Tuesday, April 19, 2011

Iness Mezel - "Amazone"

I heard Amazone by Iness Mezel on the unpredictable and fascinating RTE Lyric FM show, Reels to Ragas.with Gerry Godley.  It's on 7-8pm on Tuesdays, and I was putting our 7-month old to sleep upstairs, as one does.  Not with reels to ragas I might add, not exactly sleeping music good though it is.  So anyway as luck would have it I was descending the stairs tentatively baby-monitor in hand, listening for the telltale rustle-clunk-pause-scream that denotes the loss of the soother during the critical going-to-sleep phase - and for some reason this night, sleep happened before the loss-of-soother incident.  The point being, I was in the kitchen a few minutes short of 8pm, while Reels to Ragas was still on, and Mr Godley played "Amazone" as his final track.

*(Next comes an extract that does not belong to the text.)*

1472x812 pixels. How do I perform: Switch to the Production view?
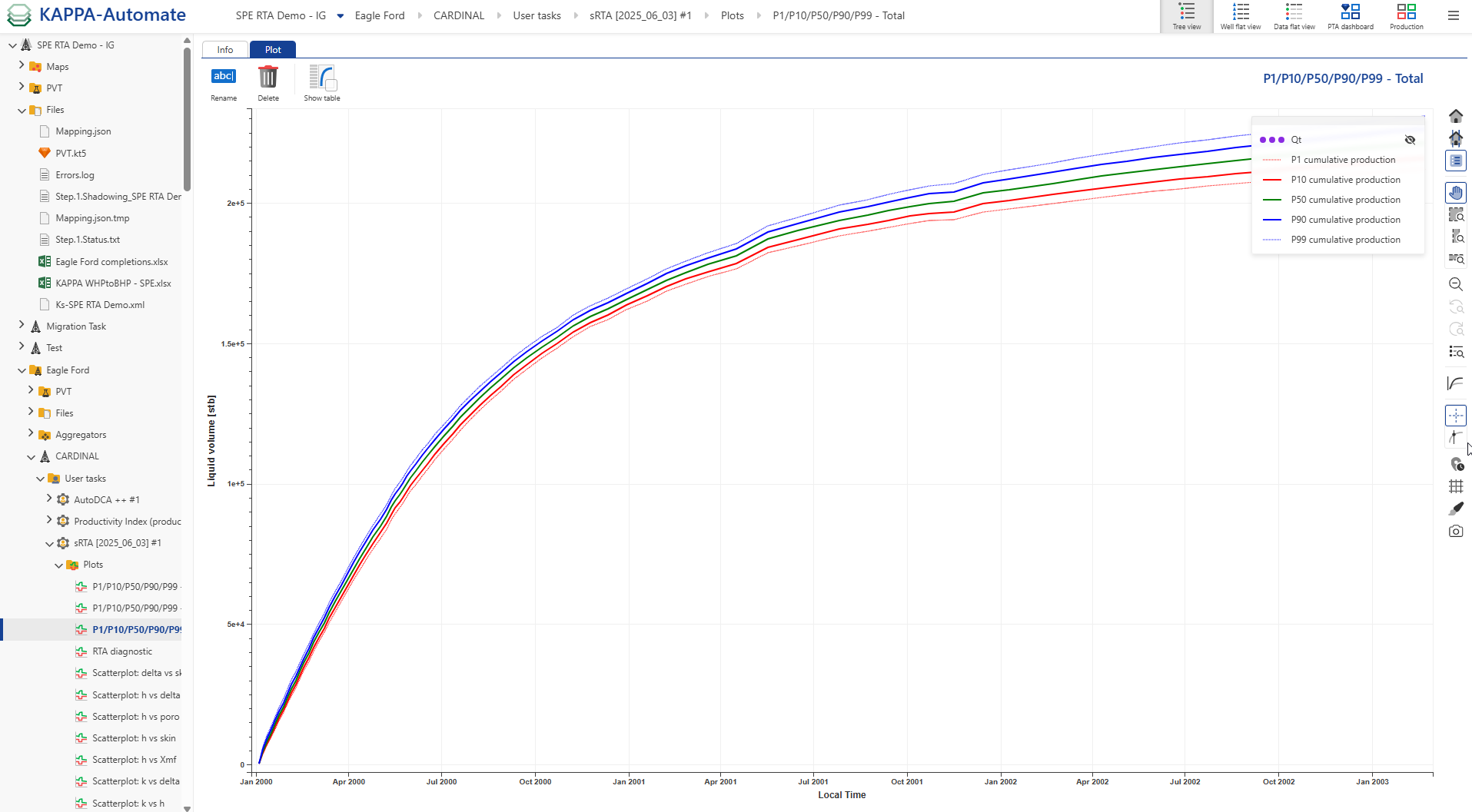[1405, 16]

It's been a long time since I've actually stood jaw-open at a track, but this one did it for sure.  It's tempting to describe it as a car-crash collage of styles (which implies that it's a bad thing - which it most definitely is not).  What is is, is a quite astonishing collage that (to my mind) draws the links between styles across thousands of years and thousands of miles.

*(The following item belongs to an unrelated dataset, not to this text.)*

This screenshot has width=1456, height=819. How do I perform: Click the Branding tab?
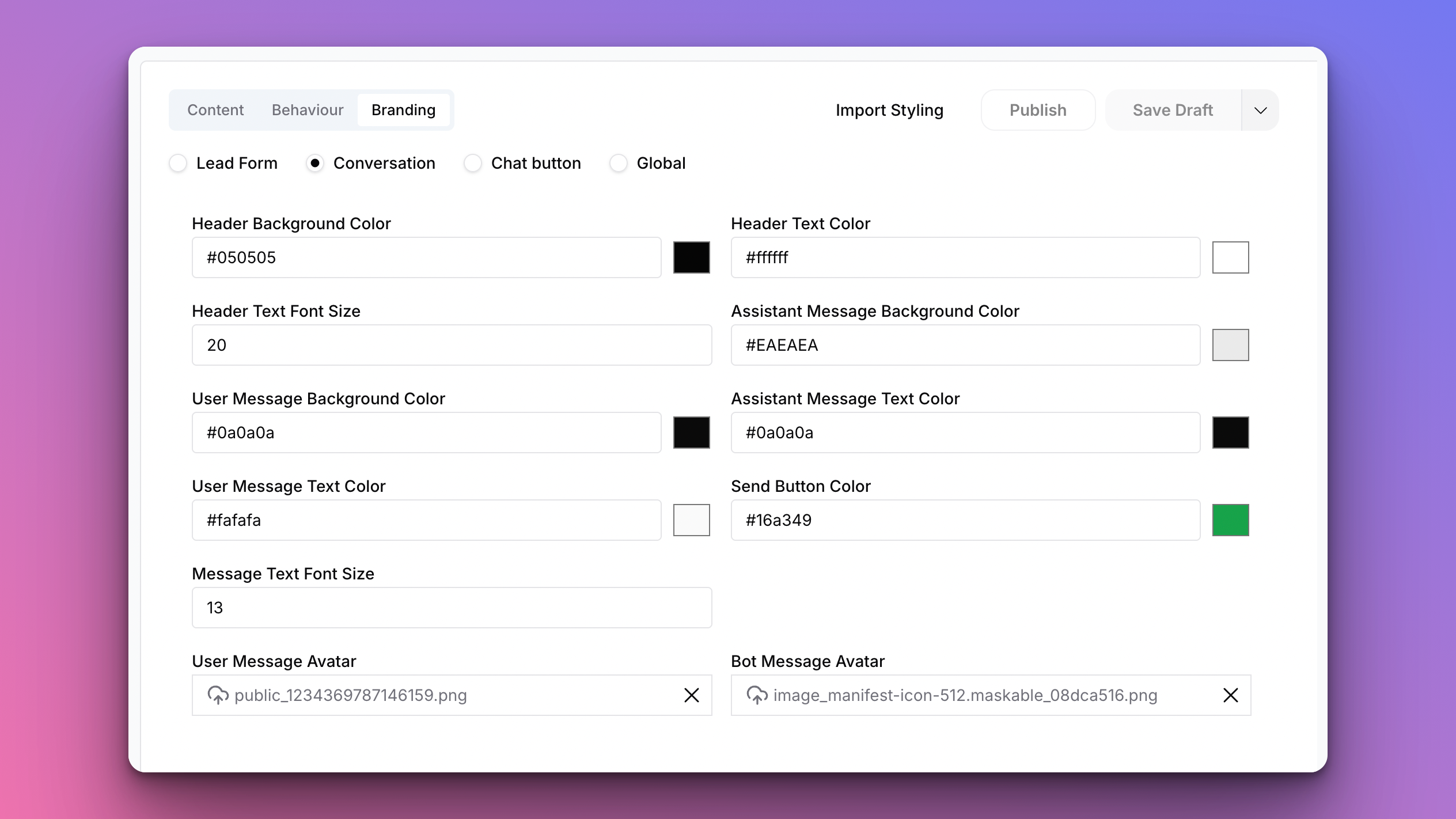(403, 110)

It's the sound of Berber Africa looked at through a French lens, and (most compelling of all), is driven by the most African of all modern musics, pure Chicago house.  The verses are the thing - that spinning loopy 1-bar feel, and the stomp of the kick and the claps together, the echoes of ancient Africa as only Chicago made them sound, with that North African vocal floating and imploring over the top as the beat grinds away.

Thank you Iness Mezel, thank you Gerry Godley.  Cracking!